- Exercise aim: Each entry below is to be extracted exactly.
Provided records below:
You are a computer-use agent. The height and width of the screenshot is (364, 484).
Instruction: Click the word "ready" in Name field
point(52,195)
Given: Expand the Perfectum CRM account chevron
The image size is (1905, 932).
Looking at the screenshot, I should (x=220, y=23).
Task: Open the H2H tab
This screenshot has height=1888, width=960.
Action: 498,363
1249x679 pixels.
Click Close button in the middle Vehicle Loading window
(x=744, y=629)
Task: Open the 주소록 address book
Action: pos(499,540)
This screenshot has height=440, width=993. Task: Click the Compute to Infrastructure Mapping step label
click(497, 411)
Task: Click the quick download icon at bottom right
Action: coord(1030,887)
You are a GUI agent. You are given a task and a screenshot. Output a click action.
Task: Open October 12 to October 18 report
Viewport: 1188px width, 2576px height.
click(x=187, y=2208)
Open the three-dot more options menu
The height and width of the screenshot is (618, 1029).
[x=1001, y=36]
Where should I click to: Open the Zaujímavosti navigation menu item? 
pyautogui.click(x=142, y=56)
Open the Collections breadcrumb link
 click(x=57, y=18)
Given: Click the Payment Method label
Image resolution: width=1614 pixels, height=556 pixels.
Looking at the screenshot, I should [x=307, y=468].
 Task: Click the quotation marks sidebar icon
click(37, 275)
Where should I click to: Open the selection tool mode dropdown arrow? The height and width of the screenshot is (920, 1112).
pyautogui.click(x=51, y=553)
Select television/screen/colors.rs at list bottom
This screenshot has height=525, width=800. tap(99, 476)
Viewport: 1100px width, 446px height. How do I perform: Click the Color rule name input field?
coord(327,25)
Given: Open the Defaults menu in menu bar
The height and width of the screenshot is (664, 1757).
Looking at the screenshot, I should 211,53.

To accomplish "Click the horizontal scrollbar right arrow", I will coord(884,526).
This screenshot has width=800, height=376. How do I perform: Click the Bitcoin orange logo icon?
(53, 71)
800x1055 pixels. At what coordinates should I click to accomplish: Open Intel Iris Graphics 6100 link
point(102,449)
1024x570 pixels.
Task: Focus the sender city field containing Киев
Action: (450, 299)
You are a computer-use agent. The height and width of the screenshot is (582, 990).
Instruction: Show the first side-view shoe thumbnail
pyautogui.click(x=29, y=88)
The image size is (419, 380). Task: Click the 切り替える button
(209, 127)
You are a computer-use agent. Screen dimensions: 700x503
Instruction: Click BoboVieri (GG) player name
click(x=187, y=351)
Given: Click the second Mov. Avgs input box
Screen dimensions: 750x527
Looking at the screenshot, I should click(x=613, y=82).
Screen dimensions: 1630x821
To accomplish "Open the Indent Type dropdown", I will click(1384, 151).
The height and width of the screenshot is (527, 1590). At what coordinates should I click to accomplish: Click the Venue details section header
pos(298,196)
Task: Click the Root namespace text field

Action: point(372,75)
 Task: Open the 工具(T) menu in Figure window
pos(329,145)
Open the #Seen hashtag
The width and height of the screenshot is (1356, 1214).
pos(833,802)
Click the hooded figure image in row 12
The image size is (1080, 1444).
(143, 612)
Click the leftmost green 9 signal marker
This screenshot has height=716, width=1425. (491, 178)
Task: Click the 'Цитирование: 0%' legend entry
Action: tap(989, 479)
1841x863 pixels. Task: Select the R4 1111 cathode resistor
End of Provided records.
- Worked solution:
You are a computer-use agent. The height and width of the screenshot is (364, 484).
Instruction: Click the word "ready" in Name field
point(52,195)
Given: Expand the Perfectum CRM account chevron
The image size is (1905, 932).
Looking at the screenshot, I should (x=220, y=23).
Task: Open the H2H tab
This screenshot has height=1888, width=960.
Action: 498,363
1249x679 pixels.
Click Close button in the middle Vehicle Loading window
(x=744, y=629)
Task: Open the 주소록 address book
Action: pos(499,540)
This screenshot has height=440, width=993. Task: Click the Compute to Infrastructure Mapping step label
click(497, 411)
Task: Click the quick download icon at bottom right
Action: coord(1030,887)
You are a GUI agent. You are given a task and a screenshot. Output a click action.
Task: Open October 12 to October 18 report
Viewport: 1188px width, 2576px height.
click(x=187, y=2208)
Open the three-dot more options menu
The height and width of the screenshot is (618, 1029).
[x=1001, y=36]
Where should I click to: Open the Zaujímavosti navigation menu item? 
pyautogui.click(x=142, y=56)
Open the Collections breadcrumb link
 click(x=57, y=18)
Given: Click the Payment Method label
Image resolution: width=1614 pixels, height=556 pixels.
Looking at the screenshot, I should [x=307, y=468].
 Task: Click the quotation marks sidebar icon
click(37, 275)
Where should I click to: Open the selection tool mode dropdown arrow? The height and width of the screenshot is (920, 1112).
pyautogui.click(x=51, y=553)
Select television/screen/colors.rs at list bottom
This screenshot has height=525, width=800. tap(99, 476)
Viewport: 1100px width, 446px height. How do I perform: Click the Color rule name input field?
coord(327,25)
Given: Open the Defaults menu in menu bar
The height and width of the screenshot is (664, 1757).
Looking at the screenshot, I should 211,53.

To accomplish "Click the horizontal scrollbar right arrow", I will coord(884,526).
This screenshot has width=800, height=376. How do I perform: Click the Bitcoin orange logo icon?
(53, 71)
800x1055 pixels. At what coordinates should I click to accomplish: Open Intel Iris Graphics 6100 link
point(102,449)
1024x570 pixels.
Task: Focus the sender city field containing Киев
Action: (450, 299)
You are a computer-use agent. The height and width of the screenshot is (582, 990).
Instruction: Show the first side-view shoe thumbnail
pyautogui.click(x=29, y=88)
The image size is (419, 380). Task: Click the 切り替える button
(209, 127)
You are a computer-use agent. Screen dimensions: 700x503
Instruction: Click BoboVieri (GG) player name
click(x=187, y=351)
Given: Click the second Mov. Avgs input box
Screen dimensions: 750x527
Looking at the screenshot, I should click(x=613, y=82).
Screen dimensions: 1630x821
To accomplish "Open the Indent Type dropdown", I will click(1384, 151).
The height and width of the screenshot is (527, 1590). At what coordinates should I click to accomplish: Click the Venue details section header
pos(298,196)
Task: Click the Root namespace text field

Action: point(372,75)
 Task: Open the 工具(T) menu in Figure window
pos(329,145)
Open the #Seen hashtag
The width and height of the screenshot is (1356, 1214).
pos(833,802)
Click the hooded figure image in row 12
The image size is (1080, 1444).
(143, 612)
Click the leftmost green 9 signal marker
This screenshot has height=716, width=1425. (491, 178)
Task: Click the 'Цитирование: 0%' legend entry
Action: tap(989, 479)
1841x863 pixels. Task: Select the R4 1111 cathode resistor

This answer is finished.